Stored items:
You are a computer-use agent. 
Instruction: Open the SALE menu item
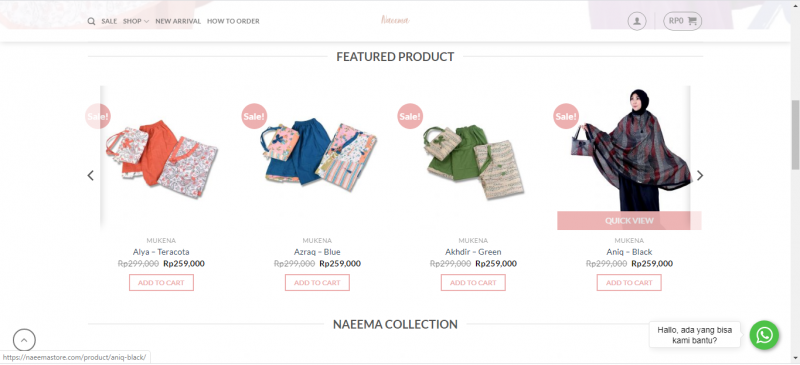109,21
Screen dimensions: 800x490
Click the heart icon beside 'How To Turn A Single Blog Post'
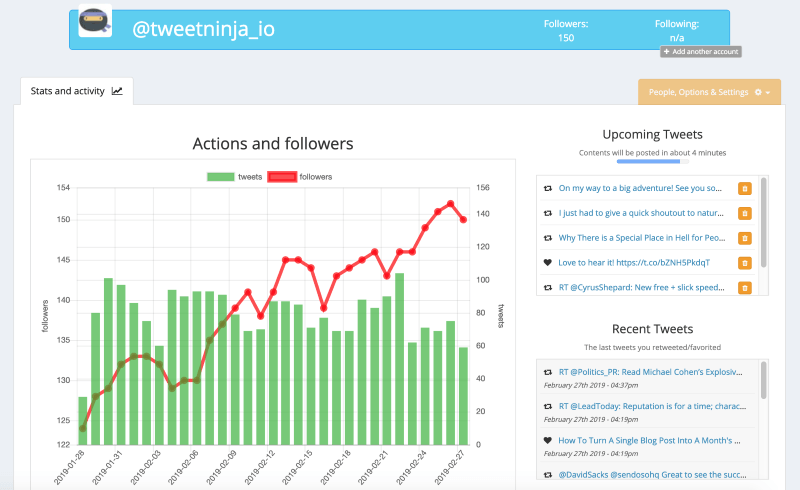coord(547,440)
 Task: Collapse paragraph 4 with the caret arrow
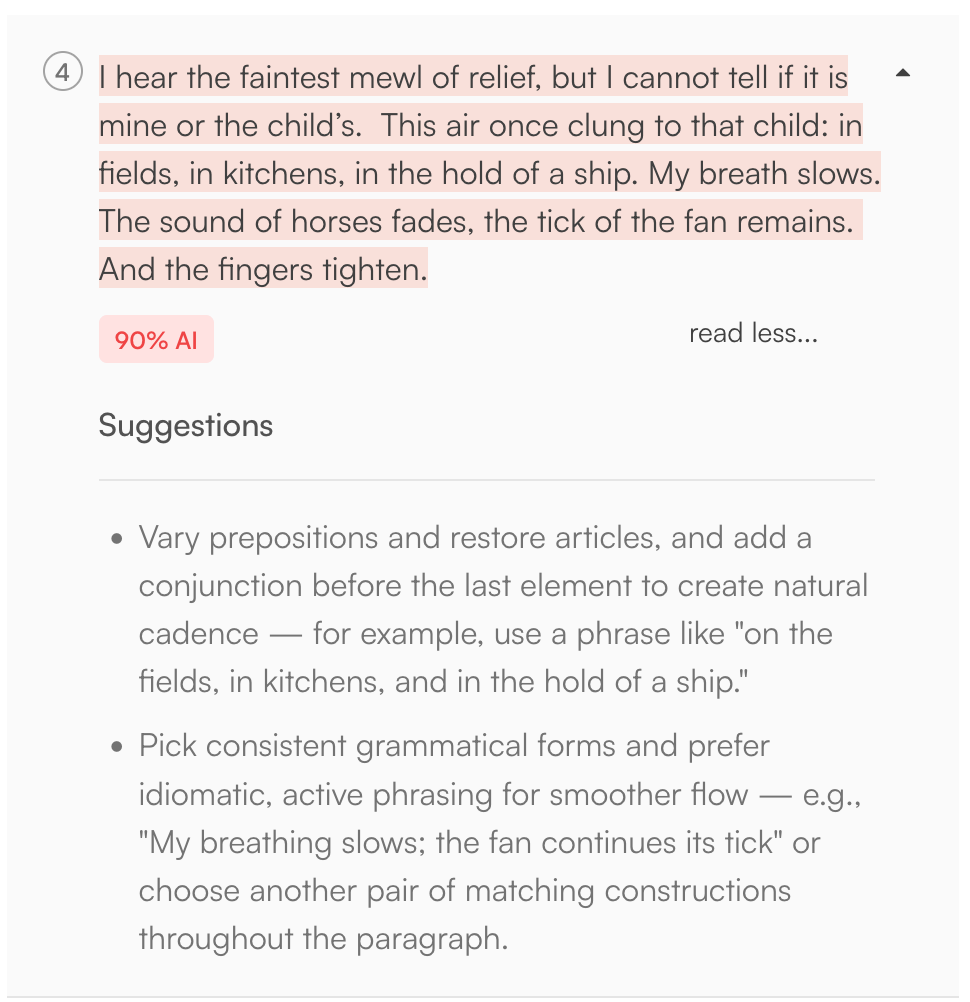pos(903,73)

...

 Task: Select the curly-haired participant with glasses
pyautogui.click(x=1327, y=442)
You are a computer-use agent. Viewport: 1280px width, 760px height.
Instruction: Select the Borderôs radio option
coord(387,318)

* * *

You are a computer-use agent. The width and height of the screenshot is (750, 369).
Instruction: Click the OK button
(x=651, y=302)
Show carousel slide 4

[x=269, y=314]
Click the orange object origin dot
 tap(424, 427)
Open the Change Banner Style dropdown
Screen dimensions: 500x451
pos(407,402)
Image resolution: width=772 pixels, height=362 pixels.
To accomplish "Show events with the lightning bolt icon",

### What you will do
Look through the records and copy every line that has the word "width".

### Exercise answer
You are a computer-use agent. Viewport: 1280px width, 760px height.
You are a computer-use agent. The width and height of the screenshot is (750, 369).
Image resolution: width=772 pixels, height=362 pixels.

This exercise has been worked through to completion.